Prior to that year, I had only ever quit my jobs, giving proper notice each time. But I decided that I was ready for something new, so I took a job in construction. I had never done anything like it before and it showed. Three-and-a-half weeks in, I was let go (the reason I was given was that, despite my learning the job at a fast pace, there was just too much work to do, so someone with a couple of decades in the field was being hired as my replacement). I hated working construction, so I was happy to have a reason to not do it any more, but it felt weird suddenly not having a job. I remember feeling like I would find something new right away, but I was still worried that I wouldn't.

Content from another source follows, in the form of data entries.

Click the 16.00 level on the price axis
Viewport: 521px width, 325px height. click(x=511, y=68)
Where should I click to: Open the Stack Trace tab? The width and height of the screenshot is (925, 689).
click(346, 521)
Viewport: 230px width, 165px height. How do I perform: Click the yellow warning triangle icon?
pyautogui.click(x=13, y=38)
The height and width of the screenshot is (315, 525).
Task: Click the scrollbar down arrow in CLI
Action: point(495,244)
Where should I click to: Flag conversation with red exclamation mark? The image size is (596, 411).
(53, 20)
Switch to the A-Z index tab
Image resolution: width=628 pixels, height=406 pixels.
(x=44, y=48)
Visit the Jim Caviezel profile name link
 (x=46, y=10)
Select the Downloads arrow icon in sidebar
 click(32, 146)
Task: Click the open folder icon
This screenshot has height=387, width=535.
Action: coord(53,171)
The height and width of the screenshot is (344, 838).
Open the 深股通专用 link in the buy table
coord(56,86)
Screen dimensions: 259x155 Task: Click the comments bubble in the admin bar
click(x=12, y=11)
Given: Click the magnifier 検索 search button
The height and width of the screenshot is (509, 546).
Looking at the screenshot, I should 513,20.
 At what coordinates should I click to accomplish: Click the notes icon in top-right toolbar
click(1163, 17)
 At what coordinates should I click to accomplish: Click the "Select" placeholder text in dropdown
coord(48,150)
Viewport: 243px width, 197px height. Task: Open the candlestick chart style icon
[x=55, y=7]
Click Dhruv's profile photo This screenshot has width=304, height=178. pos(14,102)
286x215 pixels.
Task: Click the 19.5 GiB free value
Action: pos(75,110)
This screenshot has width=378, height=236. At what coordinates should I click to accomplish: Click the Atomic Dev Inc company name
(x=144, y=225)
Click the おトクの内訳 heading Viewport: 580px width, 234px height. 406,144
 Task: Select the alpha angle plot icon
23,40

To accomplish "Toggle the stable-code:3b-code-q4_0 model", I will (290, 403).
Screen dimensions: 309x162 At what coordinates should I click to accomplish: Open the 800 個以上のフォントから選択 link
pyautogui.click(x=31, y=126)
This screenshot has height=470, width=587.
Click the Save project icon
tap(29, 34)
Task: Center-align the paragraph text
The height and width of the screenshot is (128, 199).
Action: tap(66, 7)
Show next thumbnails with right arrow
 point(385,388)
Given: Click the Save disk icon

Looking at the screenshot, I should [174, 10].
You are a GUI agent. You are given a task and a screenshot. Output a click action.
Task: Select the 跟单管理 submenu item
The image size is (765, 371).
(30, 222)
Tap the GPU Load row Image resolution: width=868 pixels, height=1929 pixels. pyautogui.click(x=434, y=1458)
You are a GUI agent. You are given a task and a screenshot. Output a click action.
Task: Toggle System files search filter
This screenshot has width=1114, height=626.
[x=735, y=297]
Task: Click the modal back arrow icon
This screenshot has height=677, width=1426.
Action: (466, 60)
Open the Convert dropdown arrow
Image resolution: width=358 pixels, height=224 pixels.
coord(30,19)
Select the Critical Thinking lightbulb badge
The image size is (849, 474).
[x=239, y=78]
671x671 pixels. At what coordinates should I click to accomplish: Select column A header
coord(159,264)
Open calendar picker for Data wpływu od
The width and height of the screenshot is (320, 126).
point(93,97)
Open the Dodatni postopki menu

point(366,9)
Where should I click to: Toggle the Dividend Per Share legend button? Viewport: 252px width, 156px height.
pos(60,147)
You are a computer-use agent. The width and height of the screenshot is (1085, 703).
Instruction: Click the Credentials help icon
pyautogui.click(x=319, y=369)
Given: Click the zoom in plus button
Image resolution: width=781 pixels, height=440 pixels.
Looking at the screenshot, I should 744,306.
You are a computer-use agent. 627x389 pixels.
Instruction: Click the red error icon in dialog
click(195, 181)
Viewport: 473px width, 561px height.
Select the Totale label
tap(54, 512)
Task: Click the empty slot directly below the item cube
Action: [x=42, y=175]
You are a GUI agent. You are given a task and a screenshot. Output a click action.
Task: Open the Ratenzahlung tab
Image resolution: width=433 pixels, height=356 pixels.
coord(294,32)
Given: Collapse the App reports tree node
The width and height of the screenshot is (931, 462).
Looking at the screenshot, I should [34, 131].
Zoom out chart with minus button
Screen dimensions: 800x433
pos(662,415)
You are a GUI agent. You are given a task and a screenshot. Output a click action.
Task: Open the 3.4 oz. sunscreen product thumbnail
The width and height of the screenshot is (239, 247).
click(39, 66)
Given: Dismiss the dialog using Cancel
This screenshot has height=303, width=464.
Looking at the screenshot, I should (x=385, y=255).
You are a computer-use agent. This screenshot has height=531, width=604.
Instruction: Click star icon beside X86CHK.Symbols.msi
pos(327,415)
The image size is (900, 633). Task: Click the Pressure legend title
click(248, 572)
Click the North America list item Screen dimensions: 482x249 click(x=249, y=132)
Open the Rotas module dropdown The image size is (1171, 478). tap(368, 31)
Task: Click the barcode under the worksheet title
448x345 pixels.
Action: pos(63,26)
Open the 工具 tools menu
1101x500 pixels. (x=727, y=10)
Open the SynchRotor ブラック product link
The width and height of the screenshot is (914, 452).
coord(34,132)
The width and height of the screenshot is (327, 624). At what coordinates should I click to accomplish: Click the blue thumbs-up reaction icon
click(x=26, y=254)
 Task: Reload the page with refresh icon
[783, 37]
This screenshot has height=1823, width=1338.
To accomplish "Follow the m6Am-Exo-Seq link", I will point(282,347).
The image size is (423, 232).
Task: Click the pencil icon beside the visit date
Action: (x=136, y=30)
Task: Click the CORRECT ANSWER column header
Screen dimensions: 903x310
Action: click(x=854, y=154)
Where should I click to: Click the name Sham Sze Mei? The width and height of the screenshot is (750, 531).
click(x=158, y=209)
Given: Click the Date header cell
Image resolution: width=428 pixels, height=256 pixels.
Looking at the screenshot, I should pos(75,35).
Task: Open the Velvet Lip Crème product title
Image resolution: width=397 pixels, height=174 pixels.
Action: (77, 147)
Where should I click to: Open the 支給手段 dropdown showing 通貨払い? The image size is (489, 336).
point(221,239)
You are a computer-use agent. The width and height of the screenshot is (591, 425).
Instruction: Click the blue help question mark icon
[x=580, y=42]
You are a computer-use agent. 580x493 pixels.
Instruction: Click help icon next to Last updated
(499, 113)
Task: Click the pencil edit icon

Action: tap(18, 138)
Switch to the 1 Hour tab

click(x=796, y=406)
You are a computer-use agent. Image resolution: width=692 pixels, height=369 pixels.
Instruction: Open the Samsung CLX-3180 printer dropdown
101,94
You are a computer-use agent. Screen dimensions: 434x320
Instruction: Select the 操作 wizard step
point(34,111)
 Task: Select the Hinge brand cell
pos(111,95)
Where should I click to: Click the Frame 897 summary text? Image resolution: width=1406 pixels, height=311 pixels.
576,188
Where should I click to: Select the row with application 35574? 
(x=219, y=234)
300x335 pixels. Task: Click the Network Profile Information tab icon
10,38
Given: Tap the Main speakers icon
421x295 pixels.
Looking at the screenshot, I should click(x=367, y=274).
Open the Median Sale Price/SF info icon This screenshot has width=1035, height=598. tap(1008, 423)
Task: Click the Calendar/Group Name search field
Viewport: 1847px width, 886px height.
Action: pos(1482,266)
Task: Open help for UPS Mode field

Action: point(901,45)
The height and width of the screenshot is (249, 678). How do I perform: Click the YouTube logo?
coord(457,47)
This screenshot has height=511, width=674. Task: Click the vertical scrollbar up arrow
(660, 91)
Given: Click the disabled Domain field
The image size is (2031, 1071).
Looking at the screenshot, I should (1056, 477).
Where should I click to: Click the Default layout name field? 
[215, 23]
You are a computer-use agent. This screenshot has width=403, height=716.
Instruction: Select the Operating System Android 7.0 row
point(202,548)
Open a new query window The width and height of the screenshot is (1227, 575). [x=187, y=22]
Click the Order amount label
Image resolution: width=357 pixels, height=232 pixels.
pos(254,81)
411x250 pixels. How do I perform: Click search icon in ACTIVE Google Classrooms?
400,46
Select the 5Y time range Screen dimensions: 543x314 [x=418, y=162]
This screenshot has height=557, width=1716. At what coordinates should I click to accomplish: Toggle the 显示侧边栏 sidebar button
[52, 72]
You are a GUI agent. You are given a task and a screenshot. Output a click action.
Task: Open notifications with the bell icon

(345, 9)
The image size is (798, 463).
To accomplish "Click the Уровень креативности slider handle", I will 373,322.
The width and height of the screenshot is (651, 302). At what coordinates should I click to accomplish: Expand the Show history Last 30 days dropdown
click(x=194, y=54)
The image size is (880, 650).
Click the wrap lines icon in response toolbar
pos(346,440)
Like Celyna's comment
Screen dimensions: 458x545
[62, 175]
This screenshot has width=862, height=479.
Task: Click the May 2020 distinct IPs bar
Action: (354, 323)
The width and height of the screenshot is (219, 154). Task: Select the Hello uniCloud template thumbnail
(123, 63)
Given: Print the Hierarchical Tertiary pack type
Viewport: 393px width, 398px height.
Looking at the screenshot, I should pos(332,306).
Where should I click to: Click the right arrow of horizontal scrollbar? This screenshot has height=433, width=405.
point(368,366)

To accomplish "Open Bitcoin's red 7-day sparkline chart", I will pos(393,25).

Two-and-a-half months later, I finally started my next job, this time in a printing house. It was a decent job with nice perks, but the tight schedule meant that I couldn't continue taking classes at the community college I had been attending. So, after another five months, I gave my two week notice without having my next job lined up. This was different than before, not just because I was the one who terminated my employment, but because I had prayed about it and felt that I would be okay. Sure enough, I found something in time so that I was able to start the new job without any down time. That new job was with BNi, a company I worked for under different capacities for three years, still the longest stint I've had at one location.
While 2006 was my first experience with being let go, it would sadly not be my last -- I was even straight-up fired a couple of times. Still, looking back, I learned a lot and I can certainly say that I'm in a better place than I was a decade ago.